You've pumped up the volume
Blood volume might not be the first thing you think about when you're planning your workout, but it's vital to success. As a 2007 study in the American Journal of Medical Science put it, increased blood volume means more liquid in the body. This, in turn, makes it easier for your body to keep cool while you're pushing hard.
The journal goes on to say that increased blood volume also means an increase in "cardiac stability". This might be cold comfort when you're staring down the climbing numbers on the scale. But in the long run this means your heart will respond better during workouts, improving your performance.
But, like the swollen sore feeling after beating your personal rep best, this increased blood volume is temporary. The journal states that blood volume returns to normal after a "relative period of inactivity" — which means any weight it adds to the scale will drop off too.
Muscles make waves
Of course, extra post-workout pounds can't all be blamed on blood volume. Several other factors come into play as well — one of which is something you might have already heard around the gym. Muscle, they say, weighs more than fat.
This might sound like wishful thinking, but Cleveland Clinic says that it's true. It takes roughly a month for new, lean muscle mass to develop. But once it does, it will bump up the number on the scale a little bit. The Clinic warns that this new muscle usually appears during downward weight trends, and people may mistake it for a setback. But it's actually a good thing. Not only is the new weight lean muscle rather than fat, but (as Mayo Clinic points out) the more muscle mass someone has, the more calories they burn each day.

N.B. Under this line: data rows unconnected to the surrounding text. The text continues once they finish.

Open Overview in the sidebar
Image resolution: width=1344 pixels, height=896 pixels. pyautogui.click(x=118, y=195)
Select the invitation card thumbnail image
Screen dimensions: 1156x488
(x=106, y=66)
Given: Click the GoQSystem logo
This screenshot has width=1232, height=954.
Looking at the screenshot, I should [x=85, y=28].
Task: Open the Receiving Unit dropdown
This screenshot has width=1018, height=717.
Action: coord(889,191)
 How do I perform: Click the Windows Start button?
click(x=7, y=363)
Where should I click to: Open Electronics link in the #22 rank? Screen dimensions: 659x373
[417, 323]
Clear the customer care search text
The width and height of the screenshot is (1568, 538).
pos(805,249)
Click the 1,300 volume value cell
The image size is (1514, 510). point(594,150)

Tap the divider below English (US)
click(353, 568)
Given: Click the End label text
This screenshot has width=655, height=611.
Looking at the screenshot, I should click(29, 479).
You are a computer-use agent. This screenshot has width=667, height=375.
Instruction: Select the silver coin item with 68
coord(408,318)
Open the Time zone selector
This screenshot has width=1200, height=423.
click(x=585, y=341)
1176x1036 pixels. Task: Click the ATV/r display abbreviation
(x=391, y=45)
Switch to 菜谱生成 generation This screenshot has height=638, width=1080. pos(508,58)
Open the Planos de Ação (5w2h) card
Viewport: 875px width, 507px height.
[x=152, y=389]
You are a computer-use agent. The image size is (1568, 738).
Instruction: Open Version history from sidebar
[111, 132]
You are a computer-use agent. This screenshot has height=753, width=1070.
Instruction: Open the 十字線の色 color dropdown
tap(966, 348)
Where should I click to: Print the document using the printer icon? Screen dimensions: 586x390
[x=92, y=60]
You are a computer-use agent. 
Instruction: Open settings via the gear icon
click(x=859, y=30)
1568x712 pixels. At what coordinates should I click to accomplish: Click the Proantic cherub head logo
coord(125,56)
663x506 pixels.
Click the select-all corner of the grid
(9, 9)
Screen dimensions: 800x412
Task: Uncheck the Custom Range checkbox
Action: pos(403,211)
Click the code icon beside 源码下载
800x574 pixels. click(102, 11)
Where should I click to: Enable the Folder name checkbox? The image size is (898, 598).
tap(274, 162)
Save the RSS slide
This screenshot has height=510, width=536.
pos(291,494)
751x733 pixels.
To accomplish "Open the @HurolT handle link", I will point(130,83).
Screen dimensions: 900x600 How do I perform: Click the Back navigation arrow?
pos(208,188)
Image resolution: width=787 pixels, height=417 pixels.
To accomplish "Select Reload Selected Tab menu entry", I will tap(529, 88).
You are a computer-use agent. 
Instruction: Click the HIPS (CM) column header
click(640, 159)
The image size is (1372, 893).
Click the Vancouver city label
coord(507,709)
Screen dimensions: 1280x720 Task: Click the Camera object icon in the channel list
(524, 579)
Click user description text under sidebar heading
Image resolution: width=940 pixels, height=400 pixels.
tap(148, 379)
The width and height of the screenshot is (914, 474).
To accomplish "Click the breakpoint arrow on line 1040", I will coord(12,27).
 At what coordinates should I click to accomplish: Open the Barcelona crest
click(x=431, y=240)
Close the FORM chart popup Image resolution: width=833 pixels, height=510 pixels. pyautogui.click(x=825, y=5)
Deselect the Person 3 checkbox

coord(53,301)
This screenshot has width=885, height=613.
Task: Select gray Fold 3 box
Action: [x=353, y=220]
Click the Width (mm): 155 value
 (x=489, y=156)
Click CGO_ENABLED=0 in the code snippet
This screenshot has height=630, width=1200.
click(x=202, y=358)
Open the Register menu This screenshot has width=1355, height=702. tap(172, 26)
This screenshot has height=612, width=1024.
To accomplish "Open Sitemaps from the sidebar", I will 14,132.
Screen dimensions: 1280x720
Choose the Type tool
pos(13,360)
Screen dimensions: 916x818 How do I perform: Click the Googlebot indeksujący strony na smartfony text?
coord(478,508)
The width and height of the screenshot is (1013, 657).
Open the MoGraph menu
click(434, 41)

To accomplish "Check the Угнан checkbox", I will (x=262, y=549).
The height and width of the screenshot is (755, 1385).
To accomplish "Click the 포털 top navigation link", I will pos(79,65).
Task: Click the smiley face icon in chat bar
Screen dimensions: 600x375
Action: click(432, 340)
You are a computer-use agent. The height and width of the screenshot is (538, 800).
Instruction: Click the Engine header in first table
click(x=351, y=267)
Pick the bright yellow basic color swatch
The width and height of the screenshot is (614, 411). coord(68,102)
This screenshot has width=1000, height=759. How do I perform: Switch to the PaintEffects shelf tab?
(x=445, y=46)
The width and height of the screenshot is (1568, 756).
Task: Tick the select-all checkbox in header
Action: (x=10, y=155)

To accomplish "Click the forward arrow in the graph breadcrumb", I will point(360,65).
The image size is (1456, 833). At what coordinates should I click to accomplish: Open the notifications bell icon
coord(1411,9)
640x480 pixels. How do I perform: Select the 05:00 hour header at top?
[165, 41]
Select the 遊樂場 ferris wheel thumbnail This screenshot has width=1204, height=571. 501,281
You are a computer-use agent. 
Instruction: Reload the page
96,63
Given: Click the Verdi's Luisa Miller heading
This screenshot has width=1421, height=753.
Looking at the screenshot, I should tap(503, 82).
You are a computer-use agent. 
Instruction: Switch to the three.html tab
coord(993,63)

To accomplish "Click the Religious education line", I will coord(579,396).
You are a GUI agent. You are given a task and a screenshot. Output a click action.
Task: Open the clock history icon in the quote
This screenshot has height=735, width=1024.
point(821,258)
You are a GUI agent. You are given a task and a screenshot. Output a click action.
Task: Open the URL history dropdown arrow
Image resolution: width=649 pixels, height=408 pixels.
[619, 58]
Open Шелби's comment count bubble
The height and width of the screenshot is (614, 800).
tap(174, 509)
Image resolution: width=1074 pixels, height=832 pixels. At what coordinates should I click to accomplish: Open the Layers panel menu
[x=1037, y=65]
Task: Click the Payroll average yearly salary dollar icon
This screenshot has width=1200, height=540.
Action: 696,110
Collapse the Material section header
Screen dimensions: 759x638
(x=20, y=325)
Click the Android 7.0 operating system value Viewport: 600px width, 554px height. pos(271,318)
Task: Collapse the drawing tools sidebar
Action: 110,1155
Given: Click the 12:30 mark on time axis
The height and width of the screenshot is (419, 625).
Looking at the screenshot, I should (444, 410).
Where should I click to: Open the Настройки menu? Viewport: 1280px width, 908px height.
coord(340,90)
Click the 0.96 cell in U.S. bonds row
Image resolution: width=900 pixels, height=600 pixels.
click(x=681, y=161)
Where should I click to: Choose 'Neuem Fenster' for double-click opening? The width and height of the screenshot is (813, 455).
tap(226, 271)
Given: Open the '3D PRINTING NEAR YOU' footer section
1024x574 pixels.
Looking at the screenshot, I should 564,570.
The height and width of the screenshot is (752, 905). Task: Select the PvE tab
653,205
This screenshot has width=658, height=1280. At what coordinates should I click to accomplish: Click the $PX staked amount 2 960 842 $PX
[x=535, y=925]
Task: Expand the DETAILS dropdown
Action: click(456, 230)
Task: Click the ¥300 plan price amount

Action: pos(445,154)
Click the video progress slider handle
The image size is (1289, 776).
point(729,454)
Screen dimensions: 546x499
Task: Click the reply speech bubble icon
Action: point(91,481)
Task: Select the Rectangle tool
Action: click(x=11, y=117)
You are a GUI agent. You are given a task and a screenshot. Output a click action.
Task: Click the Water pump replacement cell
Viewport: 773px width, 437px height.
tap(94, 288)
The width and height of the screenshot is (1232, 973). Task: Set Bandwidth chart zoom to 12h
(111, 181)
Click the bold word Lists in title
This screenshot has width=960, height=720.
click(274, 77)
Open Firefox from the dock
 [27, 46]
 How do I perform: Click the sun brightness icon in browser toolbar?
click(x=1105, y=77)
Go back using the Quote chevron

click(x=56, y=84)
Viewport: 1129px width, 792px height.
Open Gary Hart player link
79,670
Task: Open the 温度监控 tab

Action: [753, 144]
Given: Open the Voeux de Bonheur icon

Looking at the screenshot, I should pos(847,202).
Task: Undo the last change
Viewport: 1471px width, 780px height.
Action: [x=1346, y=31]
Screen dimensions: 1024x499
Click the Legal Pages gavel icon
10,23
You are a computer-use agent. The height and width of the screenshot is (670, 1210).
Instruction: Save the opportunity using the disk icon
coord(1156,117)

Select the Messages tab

Using those new muscles might also trigger a bit of weight gain, too. The Cleveland Clinic also states that muscles require glycogen as energy. In order for them to absorb it, the glycogen has to bond with water. Add the two together, and you may experience an increase in water retention just after a workout. But like the others, this weight spike will fade over time.
Internal protections activated
You know how your muscles just feel heavier when they're sore? Well, they may actually be heavier due to something called delayed onset muscle soreness, or DOMS, in which your muscles get damaged during weight training. This leads to inflammation that registers on the scale as weight gain (per VeryWellFit). This swelling (and the extra pounds that come with it) can last for a few days, and it's actually your body trying to protect and defend the sore tissue so that you can heal faster (via SparkPeople).
But don't worry — once the pain starts to subside, you should see the few extra pounds you put on disappear. And then some. "As your muscles become more accustomed to the exercise and more efficient, however, they begin to need less glycogen to maintain the same level of energy output," Cleveland Clinic's doctor of physical therapy Gary Calabrese explained. "Thus, your water retention becomes less, so your weight will start to go down."